Write the data out again in full, with no departure from the original.

#### RECORD EXCERPTS

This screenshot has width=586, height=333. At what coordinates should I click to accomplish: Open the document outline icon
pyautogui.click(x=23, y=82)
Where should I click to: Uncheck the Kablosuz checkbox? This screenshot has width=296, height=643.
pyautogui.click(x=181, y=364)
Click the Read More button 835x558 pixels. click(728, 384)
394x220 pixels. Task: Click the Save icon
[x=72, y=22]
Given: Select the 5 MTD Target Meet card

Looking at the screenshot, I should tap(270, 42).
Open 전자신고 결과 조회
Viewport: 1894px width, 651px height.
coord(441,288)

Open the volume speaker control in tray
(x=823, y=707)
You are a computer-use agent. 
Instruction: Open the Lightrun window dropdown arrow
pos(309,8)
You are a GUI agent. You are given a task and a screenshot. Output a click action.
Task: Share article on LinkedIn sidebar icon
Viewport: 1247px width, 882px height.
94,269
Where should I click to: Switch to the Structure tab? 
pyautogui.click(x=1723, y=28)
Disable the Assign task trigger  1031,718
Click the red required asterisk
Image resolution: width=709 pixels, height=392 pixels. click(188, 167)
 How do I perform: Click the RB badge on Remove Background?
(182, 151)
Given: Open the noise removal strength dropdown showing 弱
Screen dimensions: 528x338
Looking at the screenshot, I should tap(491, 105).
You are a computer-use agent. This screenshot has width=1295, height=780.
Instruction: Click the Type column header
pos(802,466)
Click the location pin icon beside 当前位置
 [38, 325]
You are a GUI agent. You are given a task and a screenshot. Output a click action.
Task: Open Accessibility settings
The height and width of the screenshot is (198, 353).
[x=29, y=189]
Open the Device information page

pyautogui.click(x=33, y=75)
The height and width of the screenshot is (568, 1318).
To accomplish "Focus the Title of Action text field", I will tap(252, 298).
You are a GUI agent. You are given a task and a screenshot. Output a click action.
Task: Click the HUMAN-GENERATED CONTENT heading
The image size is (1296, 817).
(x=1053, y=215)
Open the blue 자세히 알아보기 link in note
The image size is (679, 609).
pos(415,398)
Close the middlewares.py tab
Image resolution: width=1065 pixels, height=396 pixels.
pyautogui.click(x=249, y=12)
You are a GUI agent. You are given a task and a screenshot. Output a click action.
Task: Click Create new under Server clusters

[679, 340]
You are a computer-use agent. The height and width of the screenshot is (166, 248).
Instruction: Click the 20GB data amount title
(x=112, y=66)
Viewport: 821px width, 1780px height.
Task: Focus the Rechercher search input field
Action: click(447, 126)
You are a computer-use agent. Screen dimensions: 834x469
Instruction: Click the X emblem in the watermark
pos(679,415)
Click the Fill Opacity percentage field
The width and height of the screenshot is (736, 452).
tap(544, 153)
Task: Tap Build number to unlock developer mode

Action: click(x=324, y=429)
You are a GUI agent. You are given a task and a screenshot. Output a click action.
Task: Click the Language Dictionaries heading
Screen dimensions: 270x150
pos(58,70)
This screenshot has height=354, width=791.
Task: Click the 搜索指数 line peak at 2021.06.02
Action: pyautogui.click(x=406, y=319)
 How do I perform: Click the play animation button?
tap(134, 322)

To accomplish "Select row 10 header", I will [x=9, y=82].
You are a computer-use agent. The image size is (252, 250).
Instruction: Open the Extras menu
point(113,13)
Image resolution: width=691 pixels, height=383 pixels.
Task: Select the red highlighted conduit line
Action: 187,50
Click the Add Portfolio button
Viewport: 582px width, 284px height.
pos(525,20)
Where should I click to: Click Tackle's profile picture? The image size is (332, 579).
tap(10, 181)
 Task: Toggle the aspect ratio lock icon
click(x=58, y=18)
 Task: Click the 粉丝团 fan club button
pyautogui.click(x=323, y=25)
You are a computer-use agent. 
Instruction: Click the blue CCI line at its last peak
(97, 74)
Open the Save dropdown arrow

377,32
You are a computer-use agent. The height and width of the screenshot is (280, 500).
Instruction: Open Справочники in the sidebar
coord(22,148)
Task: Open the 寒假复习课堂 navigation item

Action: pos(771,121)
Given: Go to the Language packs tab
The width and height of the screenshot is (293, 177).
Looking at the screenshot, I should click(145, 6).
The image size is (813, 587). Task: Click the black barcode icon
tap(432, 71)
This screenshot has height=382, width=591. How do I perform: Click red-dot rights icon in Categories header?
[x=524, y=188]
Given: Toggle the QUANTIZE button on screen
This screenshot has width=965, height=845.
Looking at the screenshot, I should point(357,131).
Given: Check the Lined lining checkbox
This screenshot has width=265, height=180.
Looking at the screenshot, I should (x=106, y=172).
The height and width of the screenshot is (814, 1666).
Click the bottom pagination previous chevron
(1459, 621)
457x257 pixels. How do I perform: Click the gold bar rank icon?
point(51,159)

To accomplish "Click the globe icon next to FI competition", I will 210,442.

########

### RESULT
This screenshot has width=586, height=333. At what coordinates should I click to accomplish: Open the document outline icon
pyautogui.click(x=23, y=82)
Where should I click to: Uncheck the Kablosuz checkbox? This screenshot has width=296, height=643.
pyautogui.click(x=181, y=364)
Click the Read More button 835x558 pixels. click(728, 384)
394x220 pixels. Task: Click the Save icon
[x=72, y=22]
Given: Select the 5 MTD Target Meet card

Looking at the screenshot, I should tap(270, 42).
Open 전자신고 결과 조회
Viewport: 1894px width, 651px height.
coord(441,288)

Open the volume speaker control in tray
(x=823, y=707)
You are a computer-use agent. 
Instruction: Open the Lightrun window dropdown arrow
pos(309,8)
You are a GUI agent. You are given a task and a screenshot. Output a click action.
Task: Share article on LinkedIn sidebar icon
Viewport: 1247px width, 882px height.
94,269
Where should I click to: Switch to the Structure tab? 
pyautogui.click(x=1723, y=28)
Disable the Assign task trigger  1031,718
Click the red required asterisk
Image resolution: width=709 pixels, height=392 pixels. click(188, 167)
 How do I perform: Click the RB badge on Remove Background?
(182, 151)
Given: Open the noise removal strength dropdown showing 弱
Screen dimensions: 528x338
Looking at the screenshot, I should tap(491, 105).
You are a computer-use agent. This screenshot has width=1295, height=780.
Instruction: Click the Type column header
pos(802,466)
Click the location pin icon beside 当前位置
 [38, 325]
You are a GUI agent. You are given a task and a screenshot. Output a click action.
Task: Open Accessibility settings
The height and width of the screenshot is (198, 353).
[x=29, y=189]
Open the Device information page

pyautogui.click(x=33, y=75)
The height and width of the screenshot is (568, 1318).
To accomplish "Focus the Title of Action text field", I will tap(252, 298).
You are a GUI agent. You are given a task and a screenshot. Output a click action.
Task: Click the HUMAN-GENERATED CONTENT heading
The image size is (1296, 817).
(x=1053, y=215)
Open the blue 자세히 알아보기 link in note
The image size is (679, 609).
pos(415,398)
Close the middlewares.py tab
Image resolution: width=1065 pixels, height=396 pixels.
pyautogui.click(x=249, y=12)
You are a GUI agent. You are given a task and a screenshot. Output a click action.
Task: Click Create new under Server clusters

[679, 340]
You are a computer-use agent. The height and width of the screenshot is (166, 248).
Instruction: Click the 20GB data amount title
(x=112, y=66)
Viewport: 821px width, 1780px height.
Task: Focus the Rechercher search input field
Action: click(447, 126)
You are a computer-use agent. Screen dimensions: 834x469
Instruction: Click the X emblem in the watermark
pos(679,415)
Click the Fill Opacity percentage field
The width and height of the screenshot is (736, 452).
tap(544, 153)
Task: Tap Build number to unlock developer mode

Action: click(x=324, y=429)
You are a GUI agent. You are given a task and a screenshot. Output a click action.
Task: Click the Language Dictionaries heading
Screen dimensions: 270x150
pos(58,70)
This screenshot has height=354, width=791.
Task: Click the 搜索指数 line peak at 2021.06.02
Action: pyautogui.click(x=406, y=319)
 How do I perform: Click the play animation button?
tap(134, 322)

To accomplish "Select row 10 header", I will [x=9, y=82].
You are a computer-use agent. The image size is (252, 250).
Instruction: Open the Extras menu
point(113,13)
Image resolution: width=691 pixels, height=383 pixels.
Task: Select the red highlighted conduit line
Action: 187,50
Click the Add Portfolio button
Viewport: 582px width, 284px height.
pos(525,20)
Where should I click to: Click Tackle's profile picture? The image size is (332, 579).
tap(10, 181)
 Task: Toggle the aspect ratio lock icon
click(x=58, y=18)
 Task: Click the 粉丝团 fan club button
pyautogui.click(x=323, y=25)
You are a computer-use agent. 
Instruction: Click the blue CCI line at its last peak
(97, 74)
Open the Save dropdown arrow

377,32
You are a computer-use agent. The height and width of the screenshot is (280, 500).
Instruction: Open Справочники in the sidebar
coord(22,148)
Task: Open the 寒假复习课堂 navigation item

Action: pos(771,121)
Given: Go to the Language packs tab
The width and height of the screenshot is (293, 177).
Looking at the screenshot, I should click(145, 6).
The image size is (813, 587). Task: Click the black barcode icon
tap(432, 71)
This screenshot has height=382, width=591. How do I perform: Click red-dot rights icon in Categories header?
[x=524, y=188]
Given: Toggle the QUANTIZE button on screen
This screenshot has width=965, height=845.
Looking at the screenshot, I should point(357,131).
Given: Check the Lined lining checkbox
This screenshot has width=265, height=180.
Looking at the screenshot, I should (x=106, y=172).
The height and width of the screenshot is (814, 1666).
Click the bottom pagination previous chevron
(1459, 621)
457x257 pixels. How do I perform: Click the gold bar rank icon?
point(51,159)

To accomplish "Click the globe icon next to FI competition", I will 210,442.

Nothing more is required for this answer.